De tal forma esses grupos brancos e racistas se impuseram sobre a igreja do Rio de Janeiro, que conseguiram a proibição a partir da cúpula católica. Diferentemente dessa orientação, a Igreja Católica na Bahia, por exemplo, há séculos que mistura liturgias, e por isso é tão forte naquele estado, com o natural respeito às crenças e culturas africanas.

O próprio Vaticano, nos dias de hoje, sob a orientação do Papa Francisco, tem pregado exaustivamente o respeito e a convivência respeitosa e pacífica entre as diversas religiões. Assim, para desespero e ranger de dentes desses alinhamentos brancos católicos tradicionalistas, completamente fadados aos escaninhos obscuros da história cristã e humana.

Nada mais acontecesse nesta sexta-feira, 20, sobre a importância do Dia da Consciência Negra, a ocorrência da Igreja da Glória, no Rio de Janeiro, por si, constitui-se em elemento justificador para haja um dia assim, totalmente dedicado à pregação da igualdade entre os homens, independentemente de cor ou credo.

Da mesma forma que o assassinato de um negro, num supermercado em Porto Alegre, depois de ser violentamente espancado por seguranças, já perto da madrugada deste 20 de novembro, mostra o quanto é importante a luta contra o racismo, no país.

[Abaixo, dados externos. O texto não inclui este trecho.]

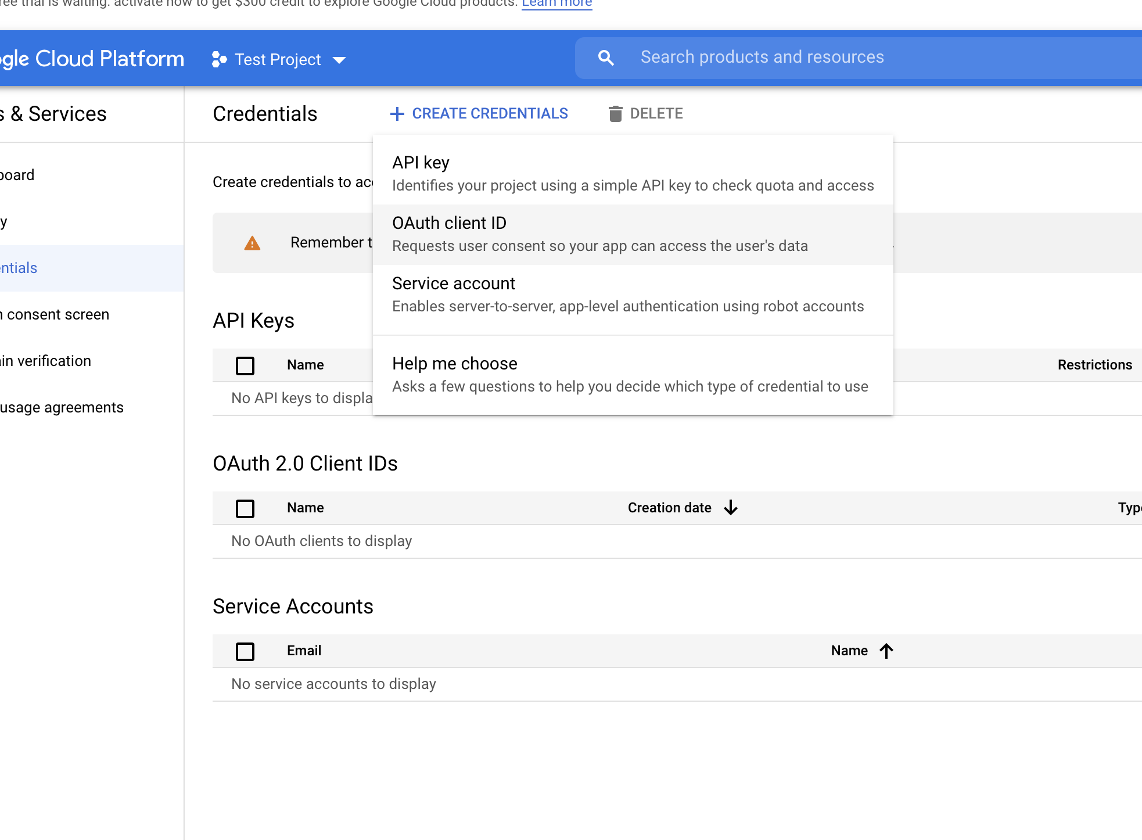Click the Service Accounts Name ascending arrow
The width and height of the screenshot is (1142, 840).
[x=886, y=651]
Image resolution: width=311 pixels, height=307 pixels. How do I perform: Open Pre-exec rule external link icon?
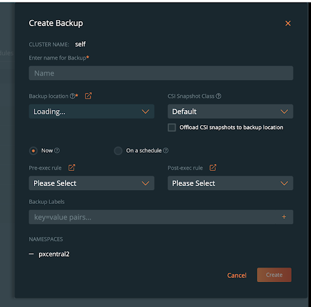pos(72,168)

Na verdade, esses agrupamentos racistas temem, sobretudo, a possibilidade de os negros terem acesso à cultura e ao poder, sendo o exclusivismo religioso apenas uma face desse pavor para com a concorrência dos afrodescendentes. Acontece que os poucos negros que conseguem romper a barreira chegam a igualar, e, mesmo, superar os brancos nas mais diversas atividades humanas.

Não que sejam superiores, mas também não são inferiores figuras como o ex-presidente Barack Obama – como todo político, também sujeito a erros -, até agora, considerado pelo seu povo, o norte-americano, como o melhor presidente da história do país.

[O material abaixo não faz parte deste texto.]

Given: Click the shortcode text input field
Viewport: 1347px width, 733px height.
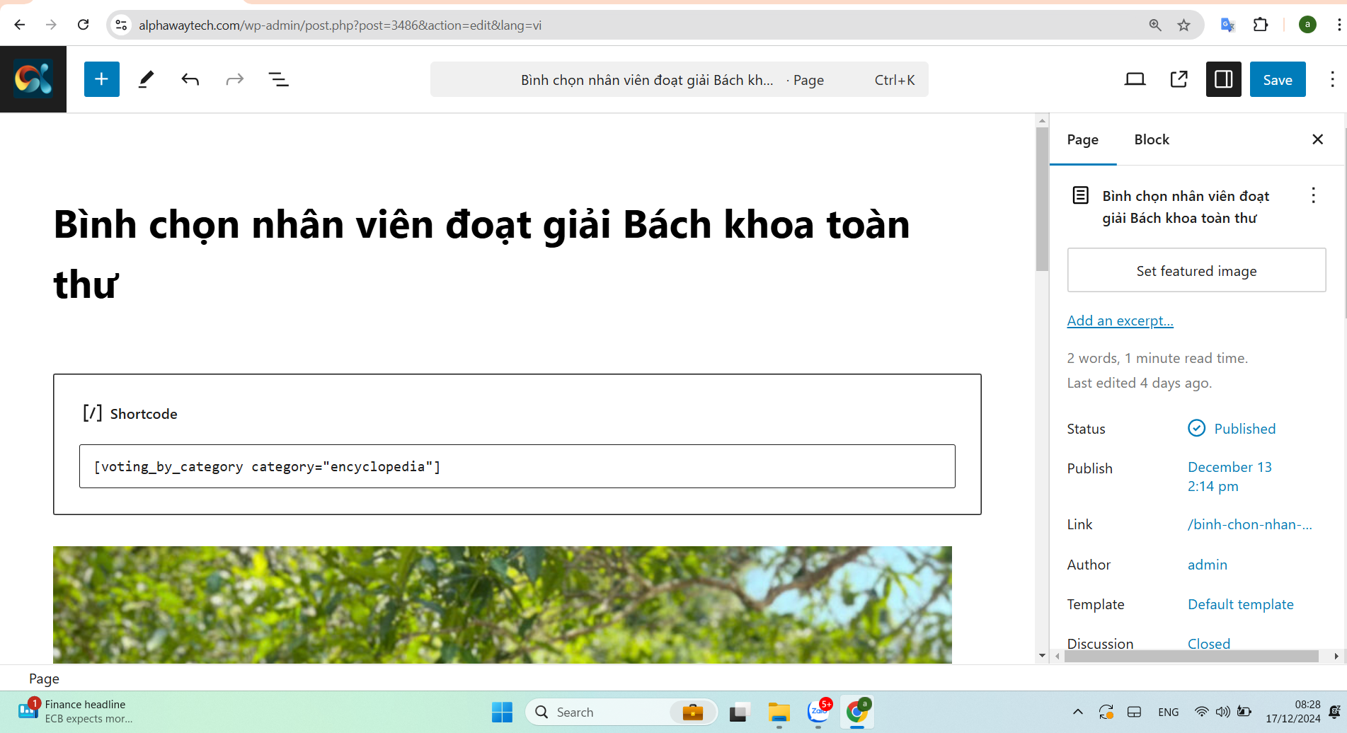Looking at the screenshot, I should 517,466.
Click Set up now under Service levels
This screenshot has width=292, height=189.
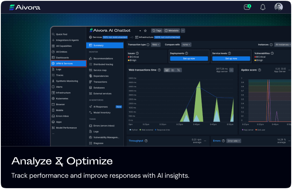[230, 59]
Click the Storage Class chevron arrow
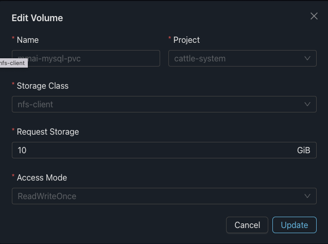The width and height of the screenshot is (328, 244). [307, 104]
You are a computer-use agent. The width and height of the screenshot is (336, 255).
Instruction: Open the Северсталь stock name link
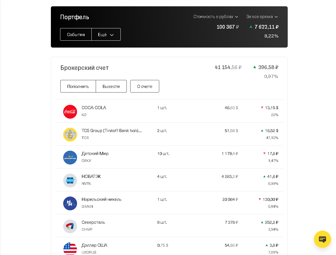point(93,222)
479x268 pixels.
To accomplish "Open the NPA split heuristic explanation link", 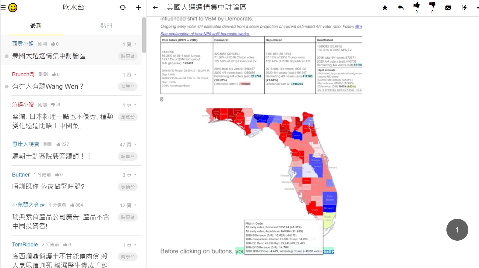I will pos(205,34).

No esporte, então, os exemplos são inúmeros. Até hoje, Pelé é considerado o maior atleta do século XX, enquanto Lewis Hamilton segue se consolidando como o maior nome da Fórmula I, em todos os tempos, um esporte particularmente aberto totalmente para brancos.

Na beleza, convém assinalar que em diversos concursos universais, ultimamente, vitórias de candidatas africanas e asiáticas têm quebrado a mesmice de vitórias brancas majoritárias desde 1952, rompendo, assim, com o estabelecimento de padrões de beleza ocidentais normalmente utilizados nesses concursos. A atual miss Universo é uma negra da África do Sul, Zozibini Tunzi.

Na arte e na cultura, então nem se fala. Na música e nas artes teatrais e cinematográficas, e, ainda, em todos os outros segmentos das manifestações sensíveis da humanidade, estão os negros em posição de igualdade com todas as outras cores de pele humanas.

Portanto, independentemente de retrocessos como o desta sexta-feira, 20, na Igreja da Glória, no Rio de Janeiro, ou do assassinato do negro pelos seguranças da Carrefour porto-alegrense, é imperativo que os negros continuem lutando e resistindo ao racismo estrutural vigente na sociedade brasileira, sendo o Dia da Consciência Negra fundamental para o fortalecimento dessa resiliência.

Não pode haver sociedade próspera, nem econômica nem socialmente, sem que tenhamos alcançado a mais perfeita coexistência entre as raças e, também, os credos. A capacidade humana independe, completamente, da cor da pele. Quem prega o contrário apenas deseja viver para sempre da mamata de ser branco, que está longe de ser um defeito de todos os brancos, naturalmente.